Clan Mallardo – Dell’Aquila, beni confiscati a Formia, Fondi e Terracina

Cronaca Formia

Formia, Fondi e Terracina. Ha riguardato queste tre località della provincia di Latina il provvedimento di confisca di secondo grado con cui la Guardia di Finanza del comando provinciale di Roma ha trasferito – in attesa del pronunciamento definitivo della Corte di Cassazione – nel patrimonio dello Stato beni mobili, immobili ed aziende, per un valore complessivo di oltre 38 milioni di euro, sottratti ai fratelli Domenico e Giovanni Dell’Aquila, al figlio di quest’ultimo Vittorio Emanuele e ad un loro fiduciario, Salvatore Cicatelli.
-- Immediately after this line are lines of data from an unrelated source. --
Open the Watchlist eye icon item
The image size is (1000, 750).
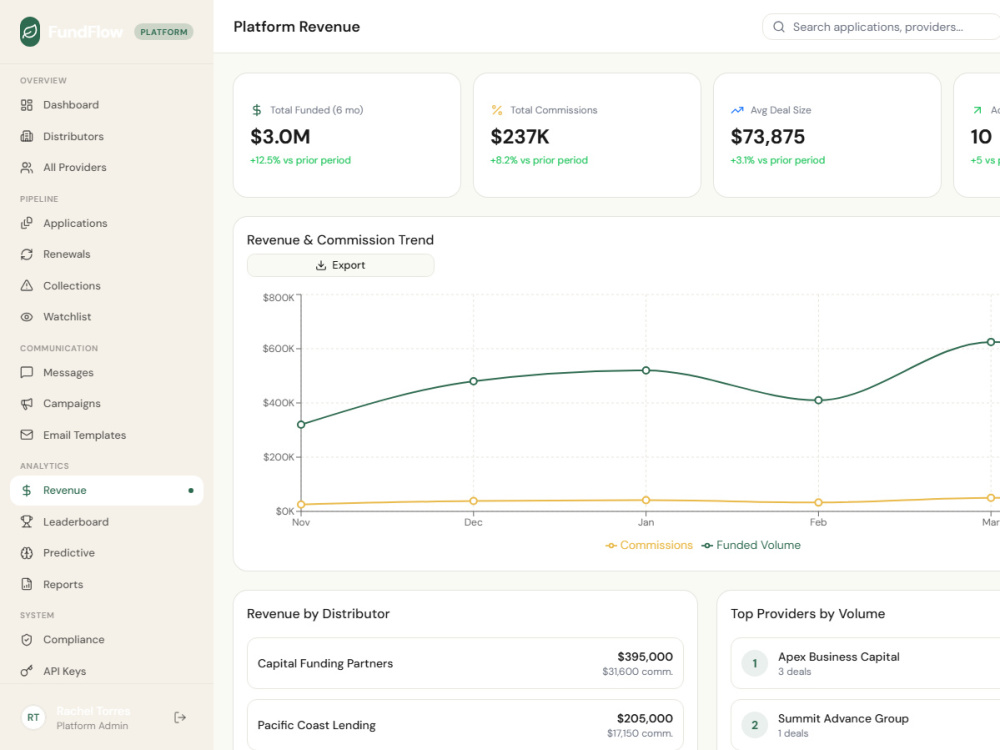(x=107, y=316)
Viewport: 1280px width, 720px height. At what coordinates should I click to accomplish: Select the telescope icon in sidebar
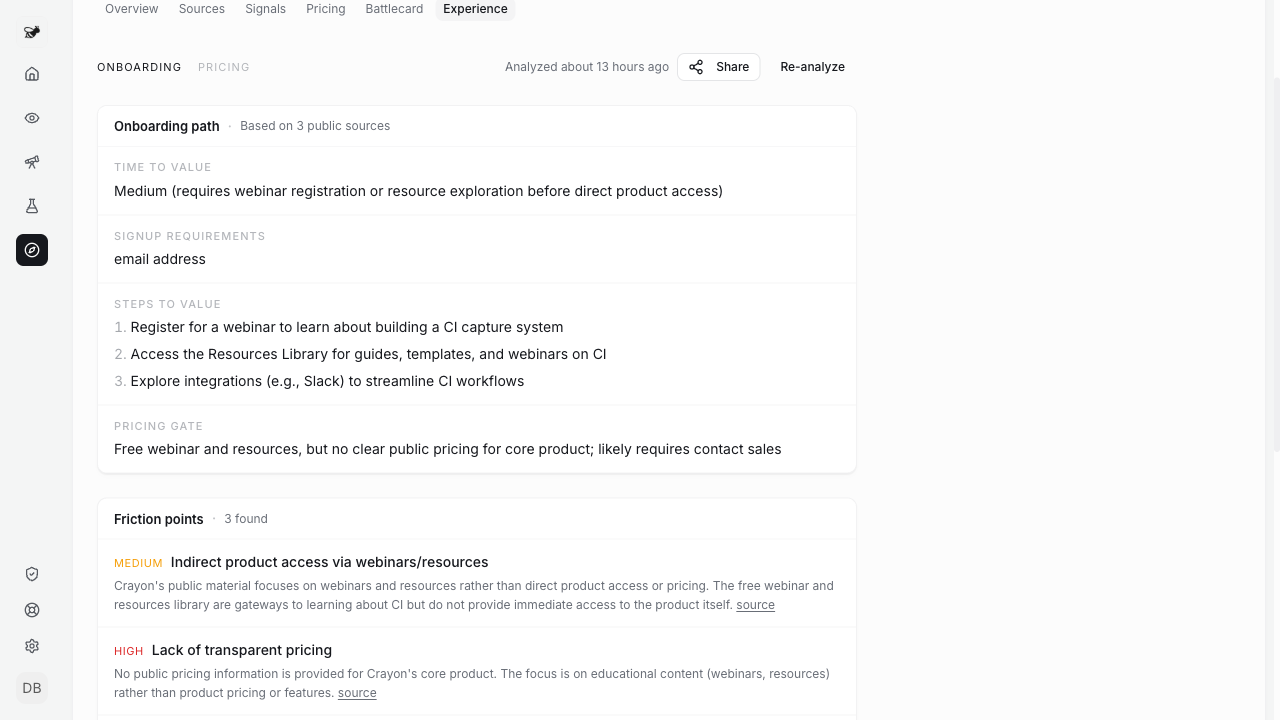click(x=32, y=162)
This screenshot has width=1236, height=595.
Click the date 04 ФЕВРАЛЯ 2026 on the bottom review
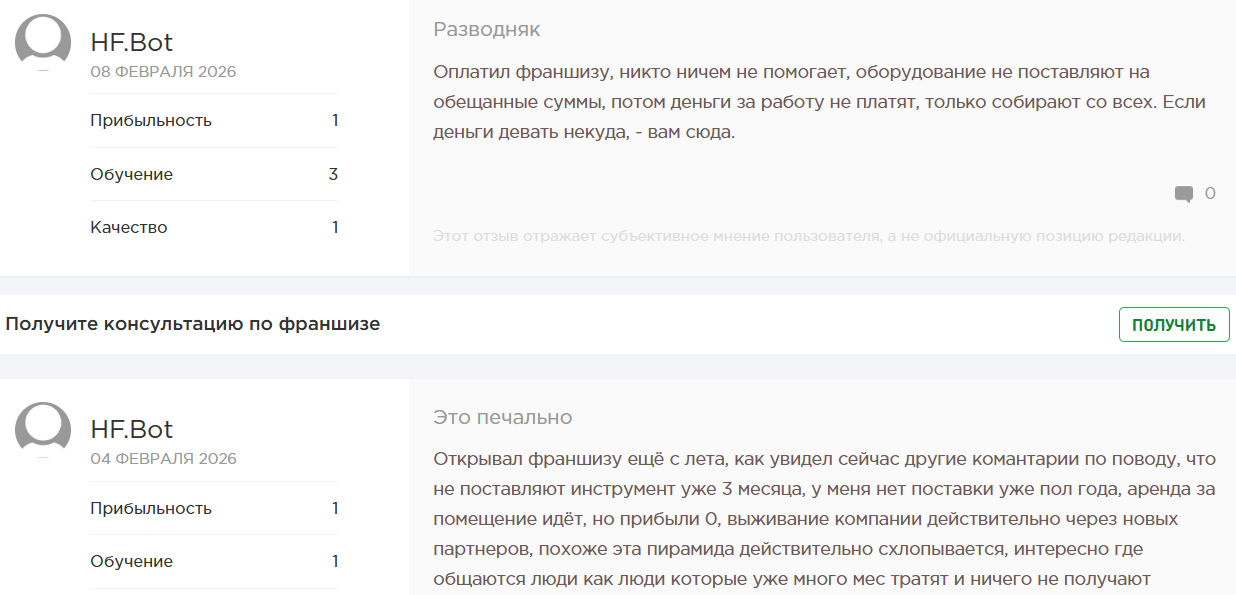[162, 458]
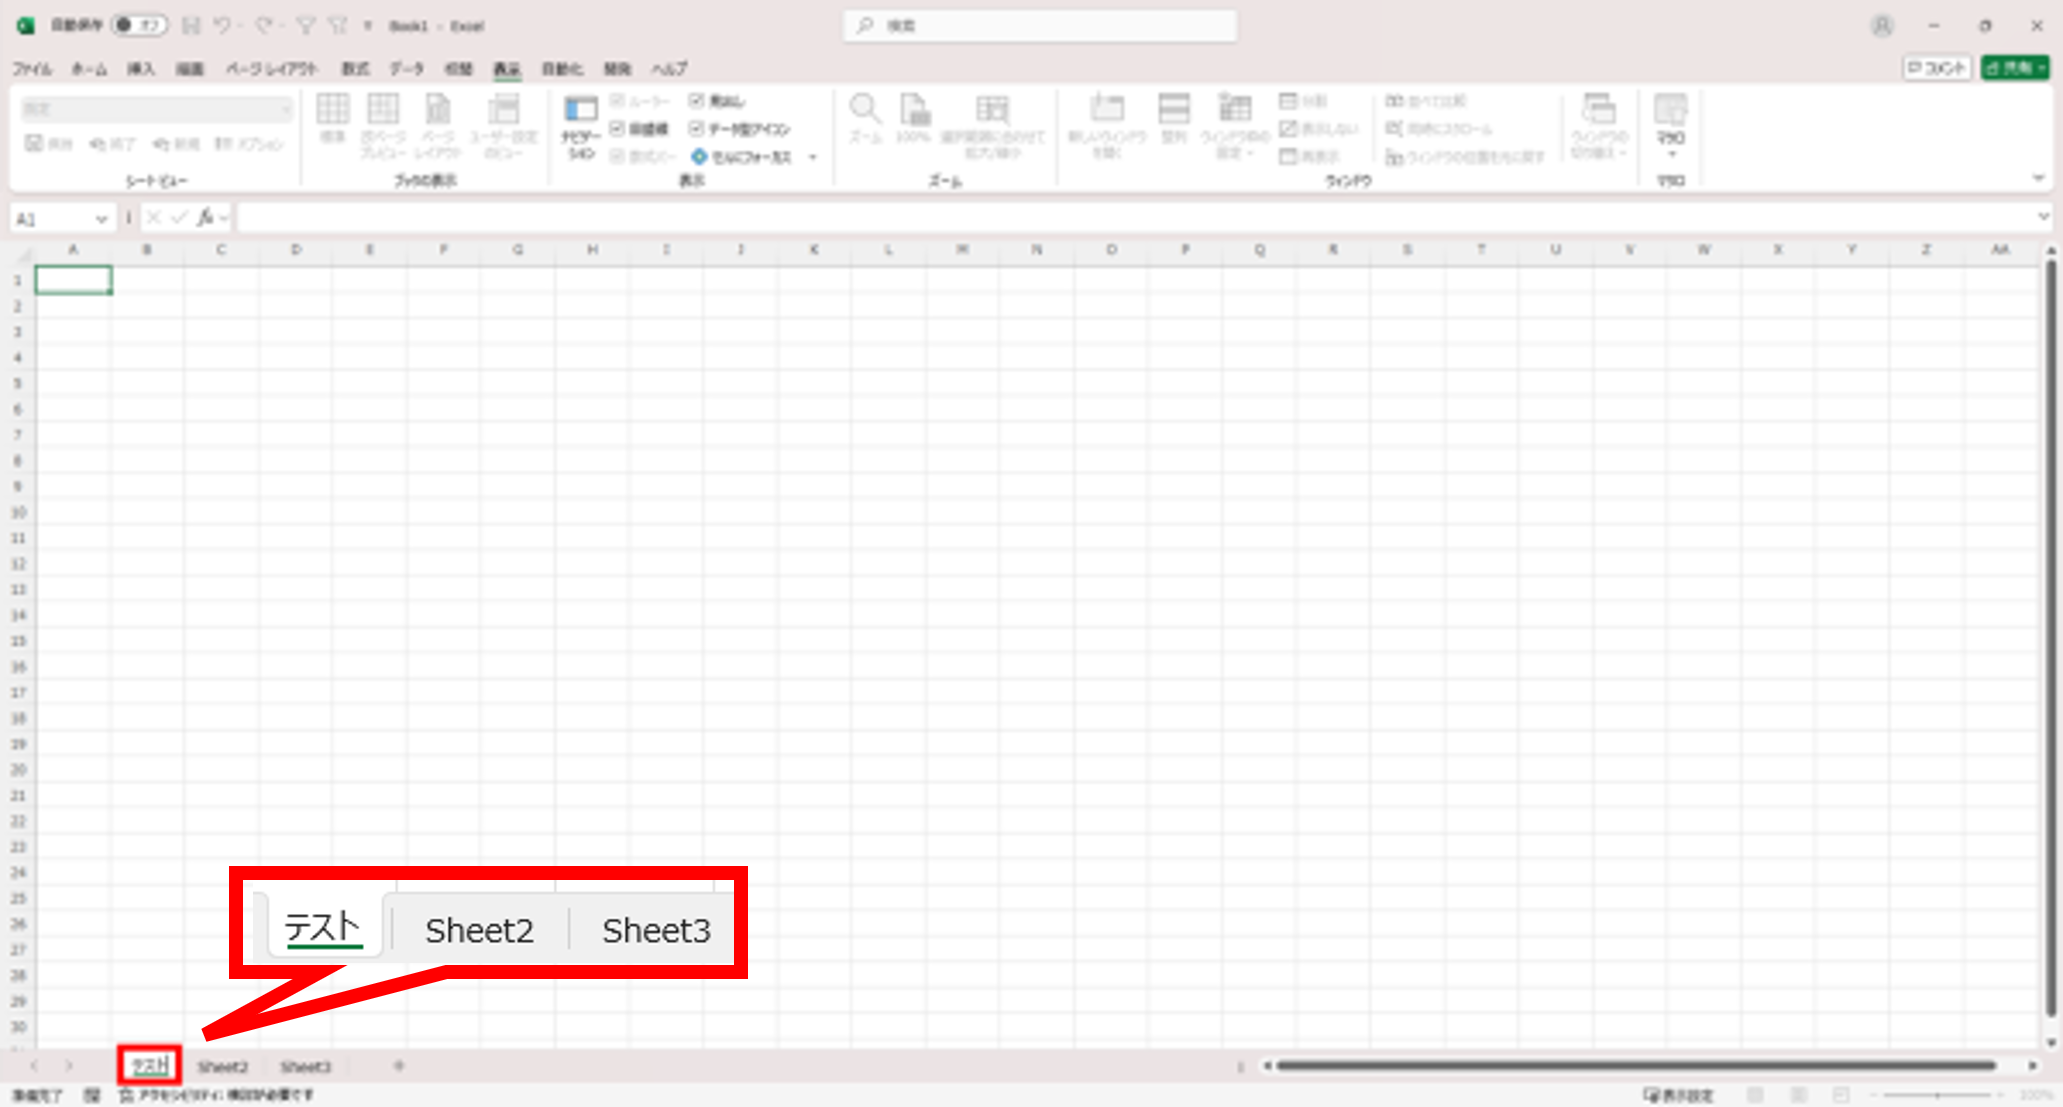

Si tratta di un durissimo colpo inferto alla “longa manus”, in provincia di Latina, del clan camorristico dei Mallardo, organizzazione storicamente egemone a nord di Napoli, a Giugliano e nei comuni limitrofi. Non è un caso che i fratelli ed imprenditori Dell’Aquila sino al marzo 2010, quando furono arrestati sino ad altre 9 persone, risiedievano a Formia, insieme all’altro fratello Giuseppe nel rione marinaro di Mola, in un parco residenziale di via Solaro. Il provvedimento di confisca è stato emesso dalla quarta sezione della Corte di appello che ha confermato la sentenza di sequestro del Tribunale di Latina ritenendo fondato il quadro accusatorio formulato dalla Direzione Distrettuale Antimafia di Roma, sulla base delle complesse indagini di polizia economica finanziarie avviate nel 2012 dal Gico del Nucleo di Polizia Tributaria delle Fiamme Gialle di Roma. Nello specifico la confisca di secondo grado ai Dell’Aquila ha riguardato alcune unità immobiliari di Formia e Fondi e la loro partecipazione in diverse società molto attive nel settore edilizio ed immobiliare a Fondi e a Terracina . La confisca, estesa anche nelle province di Napoli, Caserta, Bologna e Ferrara, è scaturita da una manifesta sproporzione tra il patrimonio mobiliare, immobiliare e societario e le rispettive situazione reddituali dei fratelli Dell’Aquila, del figlio e del loro collaboratore ai quali è stata confermata anche la sorveglianza speciale nei cui in attualmente risiedono. Secondo alcuni collaboratori di giustizia il clan Mallardo non era solito imporre il pizzo ma i loro esponenti di rilievo entravano “di fatto” in società con gli imprenditori taglieggiati in modo tale che le stesse vittime davano una parvenza di liceità alle attività economica svolte.